Directions for this task: Reproduce the line containing "Image resolution: width=1403" in the listing below, then every later line up to the end, precisely as written.

Data supplied:
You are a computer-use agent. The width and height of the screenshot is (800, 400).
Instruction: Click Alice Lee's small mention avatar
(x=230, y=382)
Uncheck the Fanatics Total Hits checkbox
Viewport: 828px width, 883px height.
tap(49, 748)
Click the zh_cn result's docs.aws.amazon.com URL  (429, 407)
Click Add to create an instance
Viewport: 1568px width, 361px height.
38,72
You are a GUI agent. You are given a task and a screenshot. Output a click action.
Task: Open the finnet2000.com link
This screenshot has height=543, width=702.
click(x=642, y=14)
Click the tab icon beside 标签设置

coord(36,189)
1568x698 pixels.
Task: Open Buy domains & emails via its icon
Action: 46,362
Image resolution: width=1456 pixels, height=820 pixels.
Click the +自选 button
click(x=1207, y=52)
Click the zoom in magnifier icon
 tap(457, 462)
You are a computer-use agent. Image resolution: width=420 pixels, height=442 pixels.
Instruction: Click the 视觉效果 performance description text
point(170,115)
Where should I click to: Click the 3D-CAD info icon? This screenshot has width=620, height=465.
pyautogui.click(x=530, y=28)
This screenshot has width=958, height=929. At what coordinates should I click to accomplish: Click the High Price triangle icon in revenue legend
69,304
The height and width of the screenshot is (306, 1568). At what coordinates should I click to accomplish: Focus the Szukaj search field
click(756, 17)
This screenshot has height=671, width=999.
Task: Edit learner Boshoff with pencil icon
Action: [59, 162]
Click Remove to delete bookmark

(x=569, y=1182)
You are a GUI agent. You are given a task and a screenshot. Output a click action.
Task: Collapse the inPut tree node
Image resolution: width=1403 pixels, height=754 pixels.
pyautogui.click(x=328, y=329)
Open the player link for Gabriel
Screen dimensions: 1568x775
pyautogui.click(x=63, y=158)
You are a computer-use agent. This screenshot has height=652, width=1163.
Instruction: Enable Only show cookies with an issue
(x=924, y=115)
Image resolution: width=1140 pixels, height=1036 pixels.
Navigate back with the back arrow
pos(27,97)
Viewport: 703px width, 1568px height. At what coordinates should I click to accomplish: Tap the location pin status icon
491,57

Answer space:
Image resolution: width=1403 pixels, height=754 pixels.
pyautogui.click(x=328, y=329)
Open the player link for Gabriel
Screen dimensions: 1568x775
pyautogui.click(x=63, y=158)
You are a computer-use agent. This screenshot has height=652, width=1163.
Instruction: Enable Only show cookies with an issue
(x=924, y=115)
Image resolution: width=1140 pixels, height=1036 pixels.
Navigate back with the back arrow
pos(27,97)
Viewport: 703px width, 1568px height. At what coordinates should I click to accomplish: Tap the location pin status icon
491,57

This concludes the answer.